Ultimately we believe that we can get end-to-end finalisation of Tari instructions to under 1,000ms.
So, the goal is to achieve a latency experienced by clients on the network to 1,000ms or less.
As far as an individual node goes, they will not be sitting around idly waiting for network messages to arrive before moving onto the next instruction. Nodes can perform chained Hotstuff which allows them to move onto the next set of instructions while waiting to hear back on consensus results for previous sets of instructions.
Ultimately this makes Tari nodes CPU-bound in smart contract execution rather than network-bound.
Now, smart-contract execution speed is obviously highly variable, and I’m reaching deep into speculative territory here, but I can imagine that the majority of smart contract calls will be non-CPU intensive DeFi and NFT contract calls that can be processed in 10ms - 100ms.

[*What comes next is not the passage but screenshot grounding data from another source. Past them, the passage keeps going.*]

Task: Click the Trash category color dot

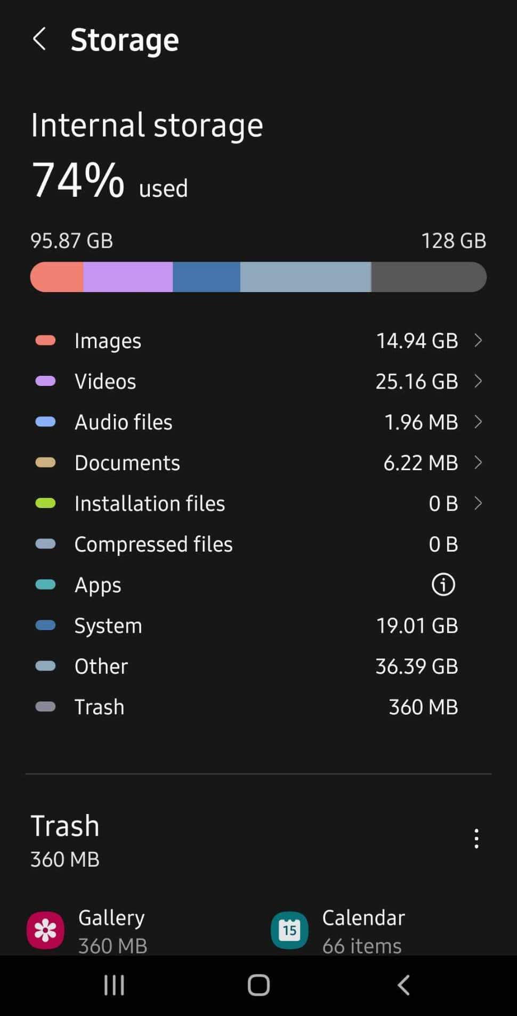Action: point(46,706)
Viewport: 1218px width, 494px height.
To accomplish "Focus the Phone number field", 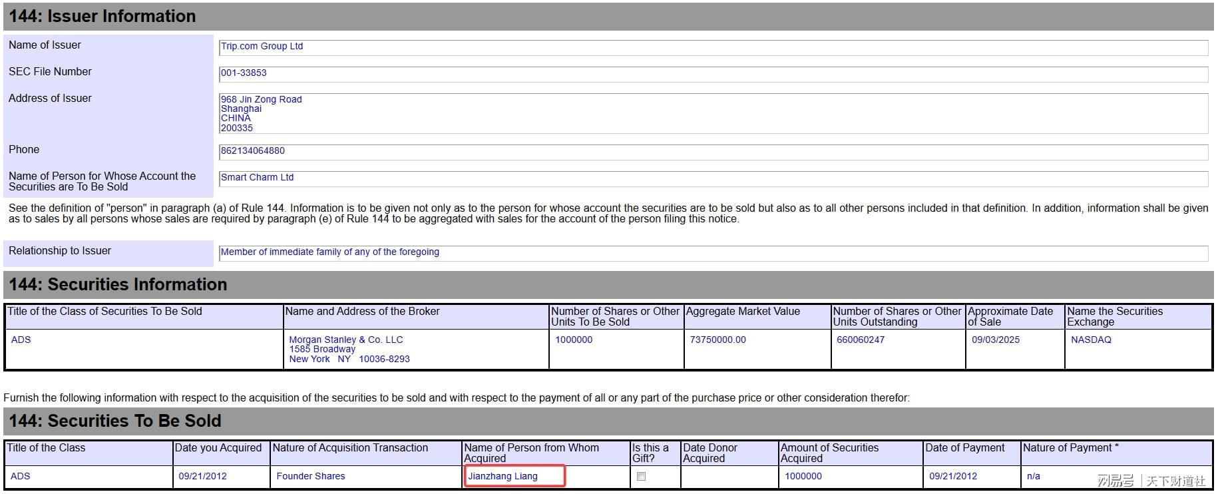I will click(x=713, y=152).
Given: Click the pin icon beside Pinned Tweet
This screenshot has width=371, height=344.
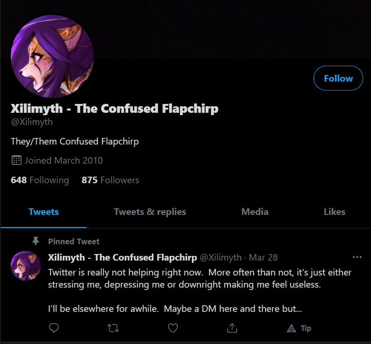Looking at the screenshot, I should [x=36, y=241].
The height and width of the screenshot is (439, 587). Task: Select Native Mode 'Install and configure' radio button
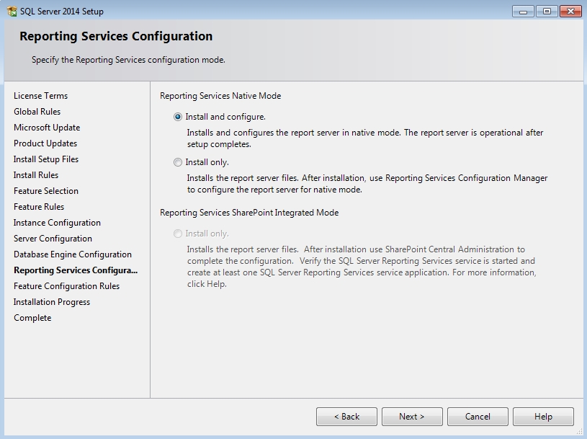tap(178, 117)
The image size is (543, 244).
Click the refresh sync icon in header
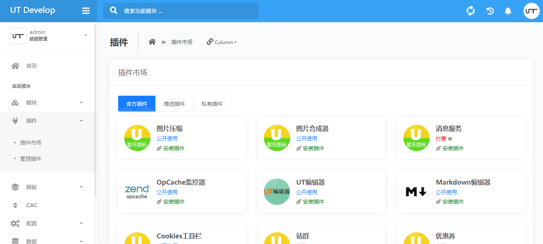(x=471, y=11)
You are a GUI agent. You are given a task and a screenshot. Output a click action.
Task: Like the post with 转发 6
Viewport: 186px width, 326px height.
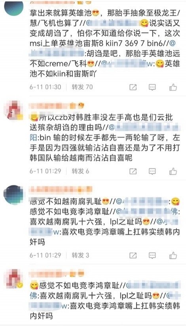point(173,171)
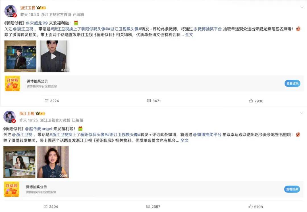Click 查看结果 button in first post

292,83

With chained Hotstuff, a single node might be able to process 10 - 100 instructions per second. Again, this is a big ballpark guess, so don’t hold me to it. Let’s say 20 transactions per second on a sustained basis. That still doesn’t sound very fast, and it looks like Solana has disappeared into the distance with its claimed 50,000 TPS; though Solana’s real-world performance is closer to 1,400 dApp-related (non-voting) transactions per second. MEV strategies aside, the existence of an emerging fee market suggests that there isn’t that much spare capacity on the network as one might think.
Scaling the Tari network
Let’s assume that we configure the Tari network so that there are 25 nodes per shard. If the network is tiny and has only 25 nodes, there will only be a single shard, and so our proto-Cerberus network will run like Aptos or Sui. Every node must reach consensus on every transaction. Since each node running at full-tilt can handle 20 transactions per second, that would be the network capacity.
Now let’s assume that the network grows to 100 nodes. The network will split into four shards, each with 25 nodes. Assuming the vast majority of transactions involve two shards, the network is effectively running two “cores” and overall capacity is now 40 transactions per second.

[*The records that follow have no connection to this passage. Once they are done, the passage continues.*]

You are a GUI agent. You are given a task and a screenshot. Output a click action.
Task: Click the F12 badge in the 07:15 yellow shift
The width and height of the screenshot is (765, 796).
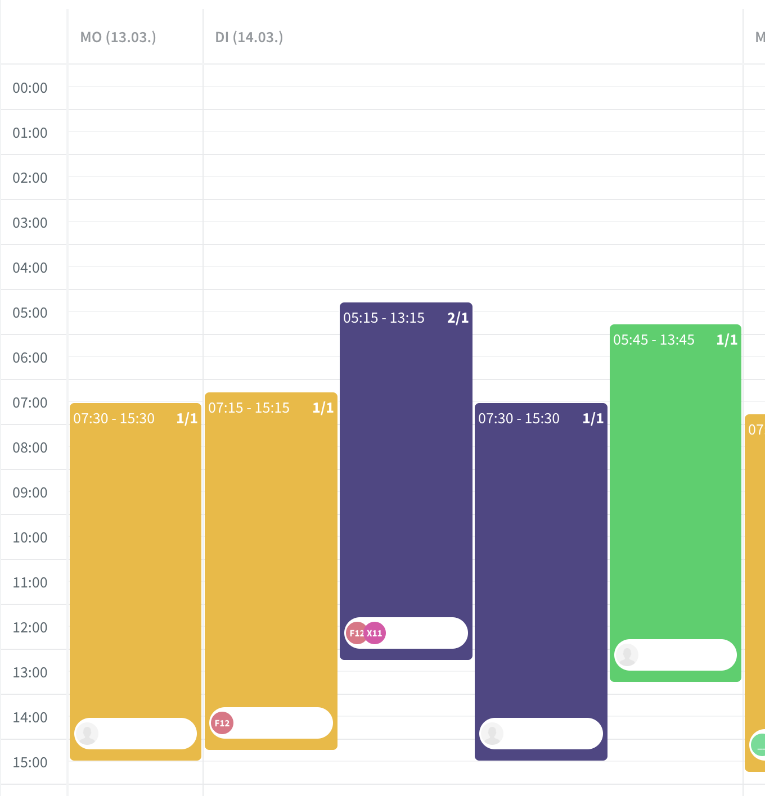(222, 723)
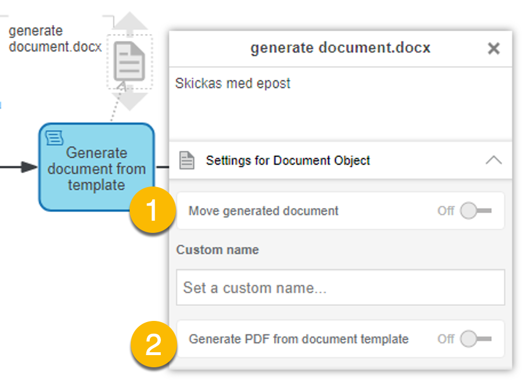Click the yellow number 2 badge
523x380 pixels.
coord(153,344)
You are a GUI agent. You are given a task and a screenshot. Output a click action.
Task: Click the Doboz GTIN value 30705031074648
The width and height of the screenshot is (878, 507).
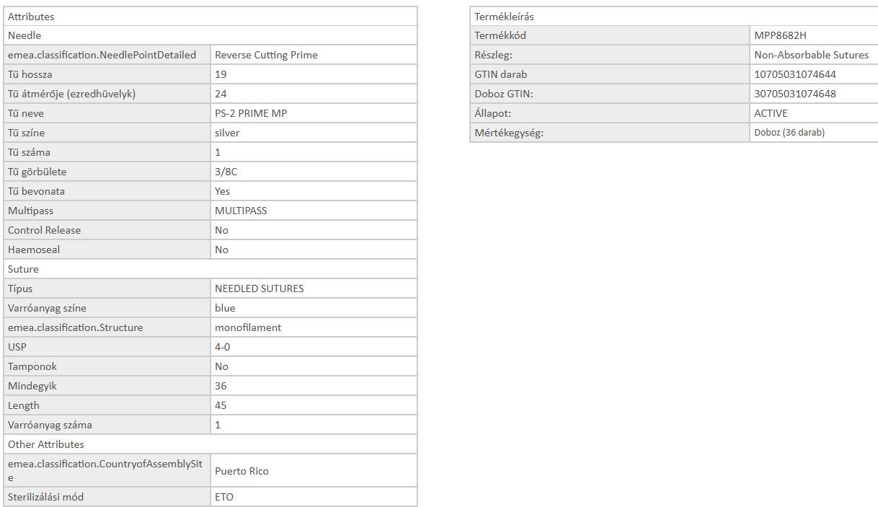tap(795, 94)
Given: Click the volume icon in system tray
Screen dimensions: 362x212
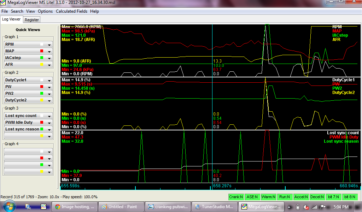Looking at the screenshot, I should tap(306, 207).
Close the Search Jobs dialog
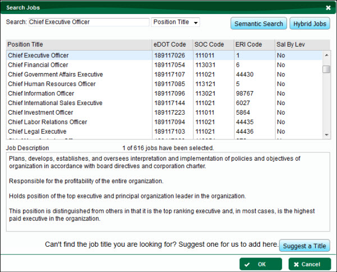This screenshot has height=272, width=337. (x=328, y=7)
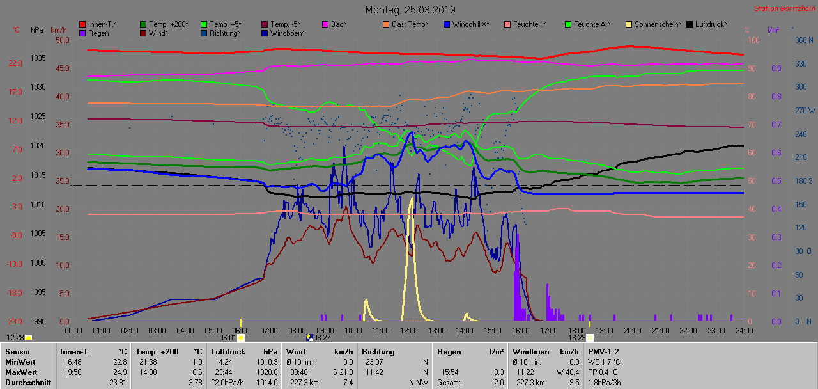
Task: Click the date title Montag, 25.03.2019
Action: coord(410,10)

In a scenario of “full adoption”, there might be 10,000 nodes on the network. This would result in 400 shards, each with 25 nodes. This is equivalent to 200 “cores”, and the overall capacity is now 4,000 transactions per second, all the while maintaining sub-second finalisation.
Closing thoughts
Can Tari get to 10,000 or even more nodes? Can Tari get to 10,000 or even more nodes? There are currently between 5500 and 12000 Ethereum nodes running, depending on who you ask. Each of these must validate every transaction and maintain a copy of the entire state of the network. This places a huge burden on a node operator. Solana, Aptos, and all the other Layer One smart contract networks have the same problem.

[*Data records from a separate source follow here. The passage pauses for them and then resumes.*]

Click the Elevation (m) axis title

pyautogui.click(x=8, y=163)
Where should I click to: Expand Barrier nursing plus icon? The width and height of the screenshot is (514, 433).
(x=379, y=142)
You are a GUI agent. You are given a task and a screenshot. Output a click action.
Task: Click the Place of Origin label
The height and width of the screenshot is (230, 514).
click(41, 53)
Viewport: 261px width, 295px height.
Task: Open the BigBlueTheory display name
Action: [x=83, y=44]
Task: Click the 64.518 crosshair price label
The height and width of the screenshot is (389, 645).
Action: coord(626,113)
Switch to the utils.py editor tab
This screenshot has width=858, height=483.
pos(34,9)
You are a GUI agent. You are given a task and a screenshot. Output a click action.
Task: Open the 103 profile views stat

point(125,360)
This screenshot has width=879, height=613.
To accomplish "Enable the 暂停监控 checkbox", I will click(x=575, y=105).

As the Tari network grows and shards become smaller, each validator node will be required to hold less of the overall system’s state. Running a Tari node will always require roughly the same level of hardware (excluding storage) and should be somewhat economical to run in perpetuity. It’s not unreasonable to imagine that the Tari network will grow to an order of magnitude larger than any Layer One in terms of the number of nodes.
The incentives are designed so that the system is self-regulating in terms of capacity and is self-scaling: If nodes start to earn outsized rewards because congestion pushes fees higher, more nodes are incentivised to join the network. Barriers to entry are somewhat low (the hardware requirements are expected to remain modest), and so we expect the response to the demand to be fairly rapid. More nodes join, increasing the throughput capacity of the network, and reducing the strain on any individual node.
Disclaimer: This article makes use of the future tense. This should not be construed as a commitment or guarantee of future performance. The text makes it clear that the estimates given in the scenarios are speculative and unexpected difficulties or bottlenecks may arise that prevent any or all of these scenarios from being achieved.